Ag plasmonic nanoparticles and oxygen vacancies co-modified TiO2 nanoflowers for enhanced solar-driven photocatalytic water purification

The water pollution caused by industrial wastewater is becoming increasingly serious, and efficient and sustainable remediation strategies need to be developed. This study improved the photocatalytic performance of TiO₂ through defect engineering and precious metal modification. Oxygen vacancies were introduced into TiO₂ nanoflowers through NaBH₄ reduction, leading to a decrease in the band gap of TiO₂ from 3.02 to 2.88 eV, thereby broadening its light absorption range. Additionally, the introduced oxygen vacancy defect states suppressed the recombination of electrons and holes. Subsequently, Ag nanoparticles were photo-deposited on the surface, synthesizing Ag/TiO_2-x nanoflowers.

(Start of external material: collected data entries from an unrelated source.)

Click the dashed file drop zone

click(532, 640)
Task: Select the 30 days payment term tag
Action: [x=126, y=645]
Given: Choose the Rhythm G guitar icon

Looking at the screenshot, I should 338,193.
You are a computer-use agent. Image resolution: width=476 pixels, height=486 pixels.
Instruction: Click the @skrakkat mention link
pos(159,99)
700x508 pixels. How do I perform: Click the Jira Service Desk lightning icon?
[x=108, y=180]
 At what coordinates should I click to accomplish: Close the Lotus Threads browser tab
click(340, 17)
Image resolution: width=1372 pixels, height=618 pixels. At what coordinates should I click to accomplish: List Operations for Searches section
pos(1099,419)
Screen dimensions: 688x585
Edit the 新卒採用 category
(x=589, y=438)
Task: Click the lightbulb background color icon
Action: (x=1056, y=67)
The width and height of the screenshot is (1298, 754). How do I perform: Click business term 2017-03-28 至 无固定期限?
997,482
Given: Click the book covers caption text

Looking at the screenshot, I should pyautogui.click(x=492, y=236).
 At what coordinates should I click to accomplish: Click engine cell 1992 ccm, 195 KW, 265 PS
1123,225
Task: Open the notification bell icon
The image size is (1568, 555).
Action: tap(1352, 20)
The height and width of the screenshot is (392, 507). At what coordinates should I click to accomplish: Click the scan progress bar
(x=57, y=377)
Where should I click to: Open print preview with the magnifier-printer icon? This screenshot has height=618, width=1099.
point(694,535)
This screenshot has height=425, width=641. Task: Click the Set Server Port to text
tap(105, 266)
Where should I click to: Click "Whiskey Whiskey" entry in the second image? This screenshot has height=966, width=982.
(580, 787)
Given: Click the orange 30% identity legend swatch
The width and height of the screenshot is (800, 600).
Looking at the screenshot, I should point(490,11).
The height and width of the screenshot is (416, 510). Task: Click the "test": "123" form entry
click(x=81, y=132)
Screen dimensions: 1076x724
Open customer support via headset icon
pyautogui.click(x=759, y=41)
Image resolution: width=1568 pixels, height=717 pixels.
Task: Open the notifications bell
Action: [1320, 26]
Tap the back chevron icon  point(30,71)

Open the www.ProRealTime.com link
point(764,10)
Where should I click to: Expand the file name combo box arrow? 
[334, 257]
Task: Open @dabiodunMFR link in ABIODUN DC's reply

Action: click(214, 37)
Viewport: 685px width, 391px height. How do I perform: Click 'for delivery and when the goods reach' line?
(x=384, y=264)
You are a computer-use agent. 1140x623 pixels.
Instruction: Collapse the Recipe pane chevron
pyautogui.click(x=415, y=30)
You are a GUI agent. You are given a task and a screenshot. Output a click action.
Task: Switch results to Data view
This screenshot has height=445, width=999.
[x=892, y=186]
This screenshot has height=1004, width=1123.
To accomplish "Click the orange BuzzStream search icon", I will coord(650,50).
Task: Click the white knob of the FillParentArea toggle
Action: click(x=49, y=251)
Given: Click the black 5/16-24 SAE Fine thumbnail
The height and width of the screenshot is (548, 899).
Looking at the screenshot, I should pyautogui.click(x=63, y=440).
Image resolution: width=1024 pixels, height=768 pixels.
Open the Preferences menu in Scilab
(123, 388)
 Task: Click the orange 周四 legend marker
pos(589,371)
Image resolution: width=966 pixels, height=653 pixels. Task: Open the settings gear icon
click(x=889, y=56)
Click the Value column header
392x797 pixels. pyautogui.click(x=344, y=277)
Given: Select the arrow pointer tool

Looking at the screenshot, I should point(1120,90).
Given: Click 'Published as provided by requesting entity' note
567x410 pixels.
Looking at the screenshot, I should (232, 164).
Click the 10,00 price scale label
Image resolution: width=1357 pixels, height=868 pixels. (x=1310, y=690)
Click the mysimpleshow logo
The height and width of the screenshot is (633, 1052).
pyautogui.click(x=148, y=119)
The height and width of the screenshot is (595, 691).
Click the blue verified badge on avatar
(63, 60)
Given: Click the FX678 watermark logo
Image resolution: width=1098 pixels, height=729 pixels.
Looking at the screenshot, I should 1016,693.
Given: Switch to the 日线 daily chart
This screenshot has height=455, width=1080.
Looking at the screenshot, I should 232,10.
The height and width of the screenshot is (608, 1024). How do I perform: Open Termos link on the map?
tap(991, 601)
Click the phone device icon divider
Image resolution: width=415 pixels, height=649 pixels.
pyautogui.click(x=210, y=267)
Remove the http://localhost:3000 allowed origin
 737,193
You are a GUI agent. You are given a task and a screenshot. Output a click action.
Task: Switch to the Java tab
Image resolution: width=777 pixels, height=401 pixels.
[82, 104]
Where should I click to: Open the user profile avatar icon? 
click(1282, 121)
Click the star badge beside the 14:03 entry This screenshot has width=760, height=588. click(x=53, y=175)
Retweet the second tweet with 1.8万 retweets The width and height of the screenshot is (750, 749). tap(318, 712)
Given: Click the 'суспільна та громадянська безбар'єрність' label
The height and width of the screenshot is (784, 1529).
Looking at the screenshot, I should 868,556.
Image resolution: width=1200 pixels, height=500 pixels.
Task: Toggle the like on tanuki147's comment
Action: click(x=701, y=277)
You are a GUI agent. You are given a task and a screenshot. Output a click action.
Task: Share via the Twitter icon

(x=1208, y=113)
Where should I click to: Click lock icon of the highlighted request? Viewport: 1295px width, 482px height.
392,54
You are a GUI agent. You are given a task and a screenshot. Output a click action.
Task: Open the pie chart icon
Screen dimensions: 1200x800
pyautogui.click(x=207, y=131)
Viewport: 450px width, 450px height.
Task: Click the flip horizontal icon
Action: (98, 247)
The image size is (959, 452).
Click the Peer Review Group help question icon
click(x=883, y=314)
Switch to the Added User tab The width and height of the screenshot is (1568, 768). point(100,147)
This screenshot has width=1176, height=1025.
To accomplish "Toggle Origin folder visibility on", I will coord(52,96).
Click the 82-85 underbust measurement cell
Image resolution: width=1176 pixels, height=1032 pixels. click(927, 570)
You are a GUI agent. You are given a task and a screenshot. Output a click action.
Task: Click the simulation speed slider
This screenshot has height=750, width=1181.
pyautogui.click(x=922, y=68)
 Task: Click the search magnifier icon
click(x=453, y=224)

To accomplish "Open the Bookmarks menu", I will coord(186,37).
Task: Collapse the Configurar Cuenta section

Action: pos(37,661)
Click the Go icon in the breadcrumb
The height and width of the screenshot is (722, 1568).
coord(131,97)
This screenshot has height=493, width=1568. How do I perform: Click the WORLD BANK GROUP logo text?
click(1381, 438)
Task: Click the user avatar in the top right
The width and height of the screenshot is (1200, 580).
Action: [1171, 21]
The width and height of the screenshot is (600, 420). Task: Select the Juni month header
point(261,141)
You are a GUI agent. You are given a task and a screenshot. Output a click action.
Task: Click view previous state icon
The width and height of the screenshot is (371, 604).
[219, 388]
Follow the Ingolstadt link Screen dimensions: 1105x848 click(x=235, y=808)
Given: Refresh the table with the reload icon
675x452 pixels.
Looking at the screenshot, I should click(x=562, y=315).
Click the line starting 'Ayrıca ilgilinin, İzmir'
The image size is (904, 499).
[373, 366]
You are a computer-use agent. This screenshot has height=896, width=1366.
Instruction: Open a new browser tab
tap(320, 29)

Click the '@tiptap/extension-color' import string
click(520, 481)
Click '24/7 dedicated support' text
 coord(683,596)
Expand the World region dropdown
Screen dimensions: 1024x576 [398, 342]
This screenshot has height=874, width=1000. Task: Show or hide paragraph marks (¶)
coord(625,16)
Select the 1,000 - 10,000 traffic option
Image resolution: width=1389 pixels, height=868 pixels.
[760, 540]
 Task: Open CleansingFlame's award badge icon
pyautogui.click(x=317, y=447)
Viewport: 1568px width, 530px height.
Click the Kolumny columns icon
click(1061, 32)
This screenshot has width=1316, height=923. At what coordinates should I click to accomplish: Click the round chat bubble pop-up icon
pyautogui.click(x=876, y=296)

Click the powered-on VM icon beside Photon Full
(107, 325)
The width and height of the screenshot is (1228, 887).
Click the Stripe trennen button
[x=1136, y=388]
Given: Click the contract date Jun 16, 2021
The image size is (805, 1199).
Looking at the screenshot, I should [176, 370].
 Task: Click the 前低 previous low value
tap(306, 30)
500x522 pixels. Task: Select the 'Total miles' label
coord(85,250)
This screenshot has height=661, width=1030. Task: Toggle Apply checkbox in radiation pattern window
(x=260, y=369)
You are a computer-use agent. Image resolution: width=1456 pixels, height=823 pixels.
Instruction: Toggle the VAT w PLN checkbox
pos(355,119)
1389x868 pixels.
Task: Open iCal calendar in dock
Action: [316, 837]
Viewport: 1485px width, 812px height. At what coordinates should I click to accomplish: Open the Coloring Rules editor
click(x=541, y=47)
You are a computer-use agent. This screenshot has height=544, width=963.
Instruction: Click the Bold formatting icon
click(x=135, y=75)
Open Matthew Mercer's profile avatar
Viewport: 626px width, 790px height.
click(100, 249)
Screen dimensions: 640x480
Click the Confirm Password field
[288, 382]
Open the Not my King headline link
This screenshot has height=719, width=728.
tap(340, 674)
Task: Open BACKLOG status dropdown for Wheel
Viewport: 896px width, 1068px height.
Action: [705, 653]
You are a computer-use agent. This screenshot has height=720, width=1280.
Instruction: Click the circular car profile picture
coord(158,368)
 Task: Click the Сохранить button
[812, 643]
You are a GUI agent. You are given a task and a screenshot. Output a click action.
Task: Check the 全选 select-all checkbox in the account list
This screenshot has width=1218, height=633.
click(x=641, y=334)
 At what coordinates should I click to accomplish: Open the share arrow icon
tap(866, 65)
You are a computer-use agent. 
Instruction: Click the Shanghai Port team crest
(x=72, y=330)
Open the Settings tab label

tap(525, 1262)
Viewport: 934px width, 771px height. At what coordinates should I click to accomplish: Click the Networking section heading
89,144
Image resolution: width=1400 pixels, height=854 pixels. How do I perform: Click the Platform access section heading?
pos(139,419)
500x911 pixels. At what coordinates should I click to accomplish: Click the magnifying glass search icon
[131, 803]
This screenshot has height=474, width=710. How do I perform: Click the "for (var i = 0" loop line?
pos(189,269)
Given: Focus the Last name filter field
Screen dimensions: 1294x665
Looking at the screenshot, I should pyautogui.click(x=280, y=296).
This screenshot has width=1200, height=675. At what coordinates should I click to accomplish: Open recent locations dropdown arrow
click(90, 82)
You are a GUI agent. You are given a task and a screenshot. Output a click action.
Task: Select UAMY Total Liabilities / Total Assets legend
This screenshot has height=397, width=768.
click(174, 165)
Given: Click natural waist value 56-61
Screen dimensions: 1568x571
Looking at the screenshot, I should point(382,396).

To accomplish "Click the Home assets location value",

The localized surface plasmon resonance (LSPR) effect of the Ag nanoparticles significantly enhanced the material’s visible-light absorption performance. Overall, due to the synergistic effect of oxygen vacancies and Ag nanoparticles, the photocatalytic degradation performance of Ag/TiO_2-x nanoflowers in degrading RhB under simulated sunlight has been significantly enhanced compared to that of pure TiO₂ nanoflowers. The degradation rate of Rhodamine B (RhB) by optimized 1%-Ag/TiO_2-x under simulated sunlight reached 84.7%, with a rate constant (k = 0.0287 min⁻¹) 4.1 times higher than that of pristine TiO₂. The possible mechanism for this enhancement in the photocatalytic activity of the Ag/TiO_2-x is explained.